GOAL OF THE EXERCISE: Among the records, which lines hold the word "sidebar"? Pick them out.

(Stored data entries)
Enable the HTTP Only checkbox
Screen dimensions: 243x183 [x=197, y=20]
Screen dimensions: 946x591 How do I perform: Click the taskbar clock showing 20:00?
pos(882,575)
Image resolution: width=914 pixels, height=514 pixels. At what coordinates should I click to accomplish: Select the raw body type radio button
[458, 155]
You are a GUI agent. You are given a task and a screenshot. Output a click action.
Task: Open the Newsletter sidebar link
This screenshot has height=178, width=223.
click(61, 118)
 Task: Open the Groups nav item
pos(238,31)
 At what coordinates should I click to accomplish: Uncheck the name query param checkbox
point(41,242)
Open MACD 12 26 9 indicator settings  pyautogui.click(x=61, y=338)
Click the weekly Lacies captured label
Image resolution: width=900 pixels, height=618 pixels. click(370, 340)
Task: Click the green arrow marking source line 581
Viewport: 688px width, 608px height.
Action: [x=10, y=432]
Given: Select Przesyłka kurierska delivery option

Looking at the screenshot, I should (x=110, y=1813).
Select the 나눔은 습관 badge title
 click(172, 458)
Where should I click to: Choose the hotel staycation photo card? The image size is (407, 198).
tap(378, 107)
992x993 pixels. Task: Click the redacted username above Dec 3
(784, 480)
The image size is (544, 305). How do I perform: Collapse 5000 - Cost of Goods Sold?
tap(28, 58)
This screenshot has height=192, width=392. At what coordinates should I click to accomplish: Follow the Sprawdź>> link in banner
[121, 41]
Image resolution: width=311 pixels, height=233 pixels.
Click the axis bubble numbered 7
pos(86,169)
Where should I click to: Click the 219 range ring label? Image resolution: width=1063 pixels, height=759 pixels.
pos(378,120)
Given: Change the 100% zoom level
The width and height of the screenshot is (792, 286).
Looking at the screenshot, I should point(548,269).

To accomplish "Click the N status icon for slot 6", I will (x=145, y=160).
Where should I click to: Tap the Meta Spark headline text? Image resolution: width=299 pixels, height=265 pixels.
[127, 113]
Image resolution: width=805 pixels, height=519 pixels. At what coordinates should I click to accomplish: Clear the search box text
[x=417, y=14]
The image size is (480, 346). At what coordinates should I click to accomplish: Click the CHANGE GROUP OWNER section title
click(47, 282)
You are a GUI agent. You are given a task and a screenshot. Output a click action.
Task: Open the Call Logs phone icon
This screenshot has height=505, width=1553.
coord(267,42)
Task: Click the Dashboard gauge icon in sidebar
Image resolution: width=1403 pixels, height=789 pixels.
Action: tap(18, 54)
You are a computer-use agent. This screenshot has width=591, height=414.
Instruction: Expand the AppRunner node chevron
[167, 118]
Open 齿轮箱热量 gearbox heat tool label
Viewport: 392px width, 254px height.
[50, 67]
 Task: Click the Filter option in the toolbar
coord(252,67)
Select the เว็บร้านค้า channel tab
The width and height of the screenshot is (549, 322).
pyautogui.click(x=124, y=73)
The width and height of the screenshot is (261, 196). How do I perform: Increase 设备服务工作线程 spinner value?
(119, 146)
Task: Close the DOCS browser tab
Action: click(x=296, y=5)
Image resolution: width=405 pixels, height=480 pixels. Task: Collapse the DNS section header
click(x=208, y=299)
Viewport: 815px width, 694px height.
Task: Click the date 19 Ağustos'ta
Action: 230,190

TASK SOLUTION:
Task: Open the Newsletter sidebar link
Task: Click the Dashboard gauge icon in sidebar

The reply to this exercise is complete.